PennTreeBankConstituencySpanDatasetReader#

@DatasetReader.register("ptb_trees")
class PennTreeBankConstituencySpanDatasetReader(DatasetReader):
 | def __init__(
 |     self,
 |     token_indexers: Dict[str, TokenIndexer] = None,
 |     use_pos_tags: bool = True,
 |     convert_parentheses: bool = False,
 |     label_namespace_prefix: str = "",
 |     pos_label_namespace: str = "pos",
 |     **kwargs
 | ) -> None

Reads constituency parses from the WSJ part of the Penn Tree Bank from the LDC. This DatasetReader is designed for use with a span labelling model, so it enumerates all possible spans in the sentence and returns them, along with gold labels for the relevant spans present in a gold tree, if provided.

Parameters

  • token_indexers : Dict[str, TokenIndexer], optional (default = {"tokens": SingleIdTokenIndexer()})
    We use this to define the input representation for the text.

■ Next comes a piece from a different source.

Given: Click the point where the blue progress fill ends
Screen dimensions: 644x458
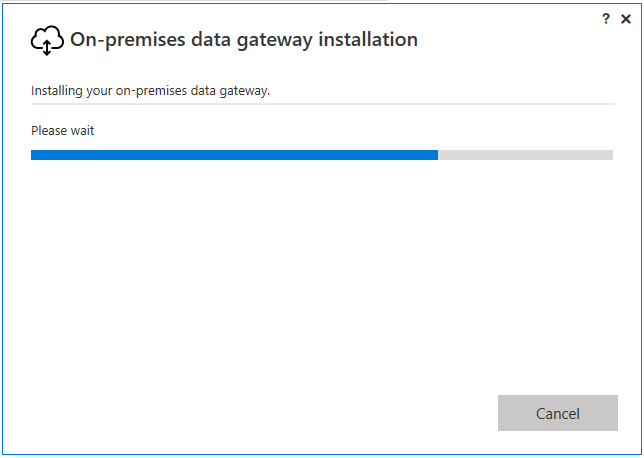Looking at the screenshot, I should 438,155.
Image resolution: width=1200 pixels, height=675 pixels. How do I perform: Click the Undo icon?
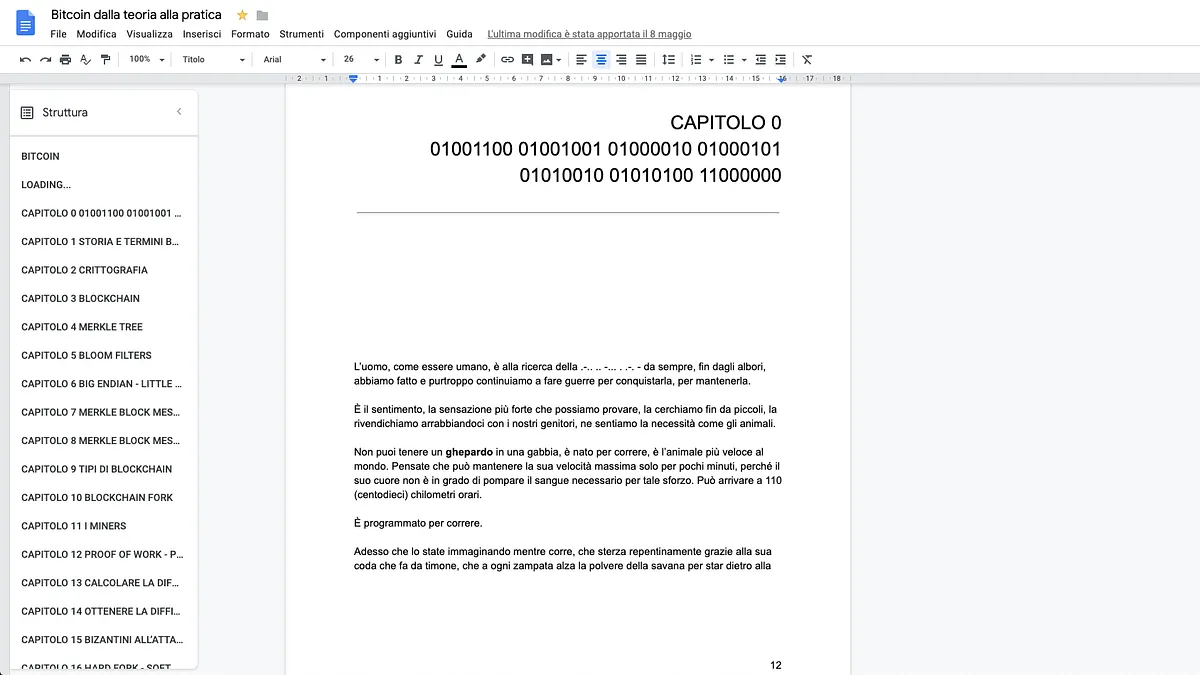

See TokenIndexer. Note that the output tags will always correspond to single token IDs based on how they are pre-tokenised in the data file.
  • use_pos_tags : bool, optional (default = True)
    Whether or not the instance should contain gold POS tags as a field.
  • convert_parentheses : bool, optional (default = False)
    Whether or not to convert special PTB parentheses tokens (e.g., "-LRB-") to the corresponding parentheses tokens (i.e., "(").
  • label_namespace_prefix : str, optional (default = "")
    Prefix used for the label namespace. The span_labels will use namespace label_namespace_prefix + 'labels', and if using POS tags their namespace is label_namespace_prefix + pos_label_namespace.
  • pos_label_namespace : str, optional (default = "pos")
    The POS tag namespace is label_namespace_prefix + pos_label_namespace.

text_to_instance#

class PennTreeBankConstituencySpanDatasetReader(DatasetReader):
 | ...
 | @overrides
 | def text_to_instance(
 |     self,
 |     tokens: List[str],
 |     pos_tags: List[str] = None,
 |     gold_tree: Tree = None
 | ) -> Instance

We take pre-tokenized input here, because we don't have a tokenizer in this class.

Parameters

  • tokens : List[str]
    The tokens in a given sentence.
  • pos_tags : List[str], optional (default = None)
    The POS tags for the words in the sentence.
  • gold_tree : Tree, optional (default = None)
    The gold parse tree to create span labels from.

Returns

  • An Instance containing the following fields:
    tokens : TextField The tokens in the sentence. pos_tags : SequenceLabelField The POS tags of the words in the sentence. Only returned if use_pos_tags is True spans : ListField[SpanField] A ListField containing all possible subspans of the sentence. span_labels : SequenceLabelField, optional. The constituency tags for each of the possible spans, with respect to a gold parse tree. If a span is not contained within the tree, a span will have a NO-LABEL label. gold_tree : MetadataField(Tree) The gold NLTK parse tree for use in evaluation.